Chinese Immigrants in the Old West
This next story is about emptied burial places and an unmet longing for home. It begins with a box of newly discovered documents about Chinese immigrants in the Old American West. Bob Doughty has more.
The documents were given to a public radio station in Portland, Oregon by someone who did not want to be identified. The documents list names, dates and places. The names are of dead Chinese immigrant workers. Most died around one hundred years ago.
The information leads to a Chinese burial place in John Day, Oregon, where workers and miners were buried. Christina Sweet works at the Kam Wah Chung State Historic Site. It shows how Chinese communities developed all over the American West more than a century ago. They grew near mining areas and fish processing centers. Now, however, most signs of the towns have disappeared.
The records also lead to a Chinese cemetery in Baker City, Oregon. However, few Chinese immigrants are still buried there. Sixty-two years ago most of the remains were dug up and shipped back to China for reburial. This was so that families could visit the graves. And to honor the traditional Chinese belief that the spirits of the dead could protect the living.
Chinese groups organized the return of Chinese remains across the West. The newly recovered documents tell about two such campaigns of return. In nineteen twenty-eight, the remains of about six hundred Chinese immigrants were shipped home. After World War Two, about six hundred more were sent back.

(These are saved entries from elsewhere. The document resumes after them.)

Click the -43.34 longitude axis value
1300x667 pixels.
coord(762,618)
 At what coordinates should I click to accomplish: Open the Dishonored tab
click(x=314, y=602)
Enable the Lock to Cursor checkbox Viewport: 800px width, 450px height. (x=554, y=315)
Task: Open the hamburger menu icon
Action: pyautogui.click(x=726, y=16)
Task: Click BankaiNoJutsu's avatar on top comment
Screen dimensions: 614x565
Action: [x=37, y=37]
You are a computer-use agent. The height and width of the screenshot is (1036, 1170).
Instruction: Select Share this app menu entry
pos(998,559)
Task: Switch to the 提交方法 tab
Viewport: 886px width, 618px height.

Rebecca Liu teaches Chinese language classes for the Chinese Consolidated Benevolent Association. That group was responsible for raising money for the returns. Ms Liu found records for the last big campaign in Portland. She says the organization would send a request to every city and Chinese community in Oregon. She says everyone would give a few dollars.
But things went wrong with the process. A wrong body was dug up. A shipping agent was accused of wrongdoing. But the biggest problem was the civil war in China. The last shipment of remains was sent to China in nineteen forty-nine.
Ivy Lin is a documentary film maker in Portland. She wanted to know what happened to the final remains. Her search turned into a movie called "Come Together Home."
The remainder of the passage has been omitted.